Western Digital, one of the largest hard drive manufacturers in the world, recently fixed a litany of issues in its My Cloud line of storage devices, including a hardcoded backdoor and an unrestricted file upload vulnerability.
James Bercegay, a security researcher with Mississippi-based GulfTech Research and Development, said last week he initially contacted the company about the bugs back in June 2017. He finally disclosed the issues last Wednesday after Western Digital shipped a firmware update to address the vulnerabilities at the end of December.
The My Cloud line is one of the more popular lines of network attached storage devices. They help users organize photos, videos and other files, and allows for the automatic backup and synching of files across devices.
Until the company fixed the issue, the backdoor could have let a remote attacker gain unrestricted root access to the device. Bercegay called the backdoor “classic” in a detailed write up of the bugs. A user would simply need to login with a set of predetermined credentials and from there it wasn't too much work to gain complete control of the device.
The unrestricted file upload vulnerability stemmed from a misconfigured PHP file, multi_uploadify.php, that allowed Bercegay to gain a remote shell as root.
"All an attacker has to do is send a post request that contains a file to upload using the parameter "Filedata[0]", a location for the file to be upload to which is specified within the "folder" parameter, and of course a bogus "Host" header," the researcher wrote.
The researcher said he was abler to identify a handful of less critical bugs in the devices, including a cross site request forgery bug that could wipe devices, command injection bugs, a denial of service bug, and an information disclosue bug that could allow an attacker to dump a list of all of the device's users.

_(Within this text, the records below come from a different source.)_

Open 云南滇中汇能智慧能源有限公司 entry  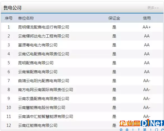pyautogui.click(x=45, y=116)
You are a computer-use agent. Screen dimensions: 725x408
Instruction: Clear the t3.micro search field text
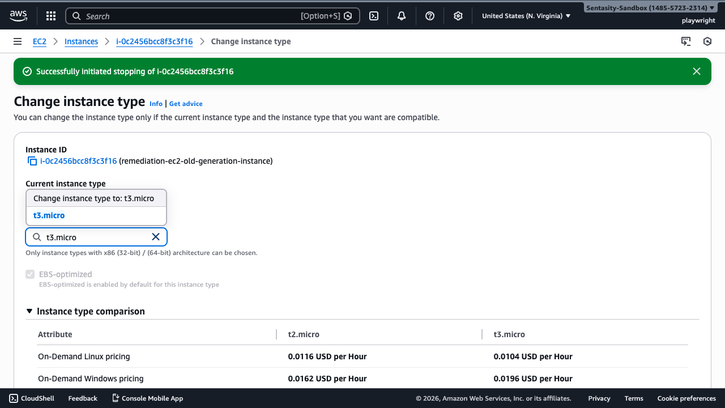156,237
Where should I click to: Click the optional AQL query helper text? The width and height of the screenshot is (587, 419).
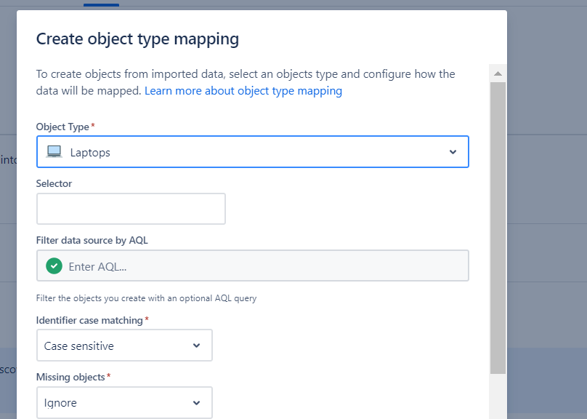146,298
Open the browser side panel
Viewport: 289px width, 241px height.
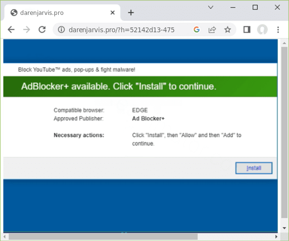pos(247,30)
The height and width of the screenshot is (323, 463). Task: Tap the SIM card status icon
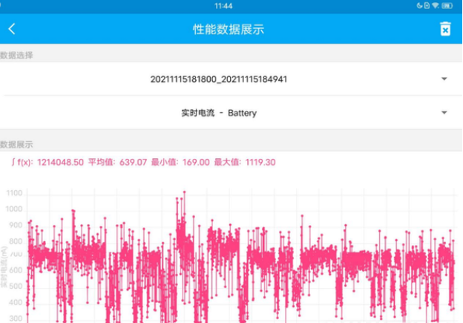(x=427, y=5)
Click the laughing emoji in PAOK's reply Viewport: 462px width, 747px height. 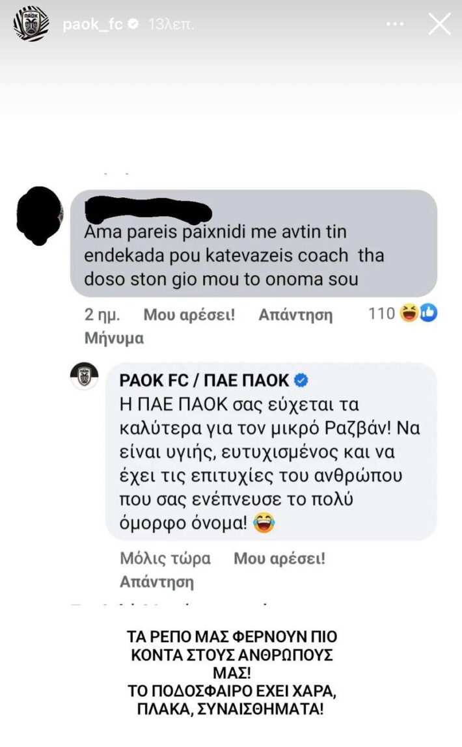click(x=264, y=522)
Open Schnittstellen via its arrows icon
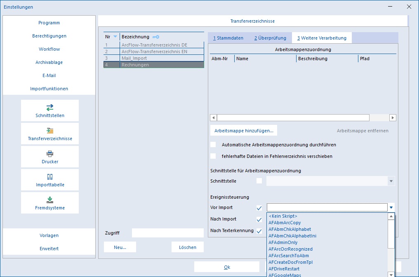Image resolution: width=419 pixels, height=277 pixels. (x=50, y=108)
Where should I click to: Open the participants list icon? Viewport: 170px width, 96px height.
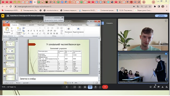point(155,87)
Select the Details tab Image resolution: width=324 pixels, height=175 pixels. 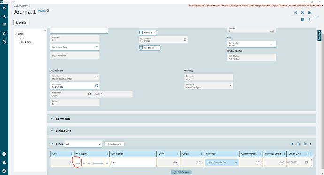(x=21, y=23)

Bercegay said MyCloud 04.X Series and MyCloud 2.30.174 aren't vulnerable but that users running versions 2.30.165 or earlier of the following products should update to mitigate the flaws:
- MyCloud
- MyCloudMirror
- My Cloud Gen 2
- My Cloud PR2100
- My Cloud PR4100
- My Cloud EX2 Ultra
- My Cloud EX2
- My Cloud EX4
- My Cloud EX2100
- My Cloud EX4100
- My Cloud DL2100
- My Cloud DL4100
The company stressed in a blog entry post-dated to December 31 that it addressed the vulnerabilities with a firmware update (v2.30.172) it issued last year. The company says it is "not aware of any vulnerability to the security issues listed in the respective reports."
While it’s certainly encouraging Western Digital patched the vulnerabilities, it's less than encouraging it seemingly took the company six months to do it.
Regardless it's the second time in the past year researchers have sounded the alarm over major holes in My Cloud. Last January researchers with the Austrian firm SEC Consult Vulnerability Lab found critical flaws in the personal storage devices. Two months later researchers with security firm Exploitee.rs found 85 different security issues in the product line. While the bugs were found on a PR4100 NAS device, researchers said they existed across WD’s portfolio of MyCloud NAS devices, including DL4100, EX4, EX2 Ultra and PR2100.
The Exploitee.rs bugs - a collection of command injection vulnerabilities, a stack-based buffer overflow bug and a cross-site request forgery flaw - could have let an attacker gain complete control of devices.